__Data to process__.
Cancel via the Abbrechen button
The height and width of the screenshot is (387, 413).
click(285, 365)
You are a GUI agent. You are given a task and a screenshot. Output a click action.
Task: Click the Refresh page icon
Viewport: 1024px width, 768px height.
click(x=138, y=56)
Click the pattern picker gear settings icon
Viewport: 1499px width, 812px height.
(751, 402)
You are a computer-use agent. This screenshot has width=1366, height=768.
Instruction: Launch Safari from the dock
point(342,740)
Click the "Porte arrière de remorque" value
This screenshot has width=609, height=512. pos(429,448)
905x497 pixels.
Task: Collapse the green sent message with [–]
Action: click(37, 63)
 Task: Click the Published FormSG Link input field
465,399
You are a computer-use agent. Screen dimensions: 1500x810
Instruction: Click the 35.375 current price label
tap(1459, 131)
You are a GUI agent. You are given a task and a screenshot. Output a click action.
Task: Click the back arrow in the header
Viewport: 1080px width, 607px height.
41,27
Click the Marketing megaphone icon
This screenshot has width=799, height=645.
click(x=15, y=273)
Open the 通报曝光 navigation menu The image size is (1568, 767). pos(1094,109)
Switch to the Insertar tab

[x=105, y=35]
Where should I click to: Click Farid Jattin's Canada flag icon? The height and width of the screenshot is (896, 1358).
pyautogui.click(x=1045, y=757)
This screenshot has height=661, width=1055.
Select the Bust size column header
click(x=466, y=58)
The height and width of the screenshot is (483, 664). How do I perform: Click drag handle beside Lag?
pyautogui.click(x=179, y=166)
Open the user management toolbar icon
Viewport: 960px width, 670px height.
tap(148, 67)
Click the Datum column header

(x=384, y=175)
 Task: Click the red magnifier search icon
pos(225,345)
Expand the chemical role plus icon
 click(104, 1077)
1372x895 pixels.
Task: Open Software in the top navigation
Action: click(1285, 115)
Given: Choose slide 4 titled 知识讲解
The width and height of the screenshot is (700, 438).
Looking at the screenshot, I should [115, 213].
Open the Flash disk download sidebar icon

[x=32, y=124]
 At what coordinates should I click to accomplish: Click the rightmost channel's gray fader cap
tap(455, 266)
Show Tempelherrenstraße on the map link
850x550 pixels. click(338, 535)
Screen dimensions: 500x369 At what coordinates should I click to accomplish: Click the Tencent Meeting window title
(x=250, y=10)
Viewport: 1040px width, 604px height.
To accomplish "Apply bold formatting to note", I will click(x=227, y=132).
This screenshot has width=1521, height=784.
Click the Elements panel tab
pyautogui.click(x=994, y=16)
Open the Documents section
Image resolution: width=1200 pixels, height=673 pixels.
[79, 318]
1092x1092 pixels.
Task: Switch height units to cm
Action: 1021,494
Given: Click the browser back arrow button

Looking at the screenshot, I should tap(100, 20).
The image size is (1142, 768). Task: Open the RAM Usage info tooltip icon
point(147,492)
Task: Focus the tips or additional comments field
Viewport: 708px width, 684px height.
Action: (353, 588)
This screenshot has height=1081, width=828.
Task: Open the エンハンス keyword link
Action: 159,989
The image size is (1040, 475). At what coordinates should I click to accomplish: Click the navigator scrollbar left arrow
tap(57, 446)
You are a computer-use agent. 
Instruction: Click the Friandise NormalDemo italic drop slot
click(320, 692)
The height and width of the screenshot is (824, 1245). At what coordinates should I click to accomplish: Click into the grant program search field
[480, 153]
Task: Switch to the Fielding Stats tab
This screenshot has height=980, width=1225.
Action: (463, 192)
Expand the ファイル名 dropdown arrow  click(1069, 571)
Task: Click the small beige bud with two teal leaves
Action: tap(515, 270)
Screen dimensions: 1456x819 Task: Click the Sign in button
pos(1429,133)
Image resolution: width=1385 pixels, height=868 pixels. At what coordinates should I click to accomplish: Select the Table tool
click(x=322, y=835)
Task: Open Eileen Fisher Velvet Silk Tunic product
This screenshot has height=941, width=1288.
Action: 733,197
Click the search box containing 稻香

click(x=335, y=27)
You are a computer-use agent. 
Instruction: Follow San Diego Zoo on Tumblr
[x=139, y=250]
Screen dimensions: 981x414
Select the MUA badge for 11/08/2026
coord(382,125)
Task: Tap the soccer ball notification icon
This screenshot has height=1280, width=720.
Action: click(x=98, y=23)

__What to work on__. Begin at the line above that has "Image resolution: width=1200" and stop after the line that has "Task: Focus the", copying each line exactly and adding nothing else.

__Output for this exercise__.
Image resolution: width=1200 pixels, height=673 pixels.
[79, 318]
1092x1092 pixels.
Task: Switch height units to cm
Action: 1021,494
Given: Click the browser back arrow button

Looking at the screenshot, I should tap(100, 20).
The image size is (1142, 768). Task: Open the RAM Usage info tooltip icon
point(147,492)
Task: Focus the tips or additional comments field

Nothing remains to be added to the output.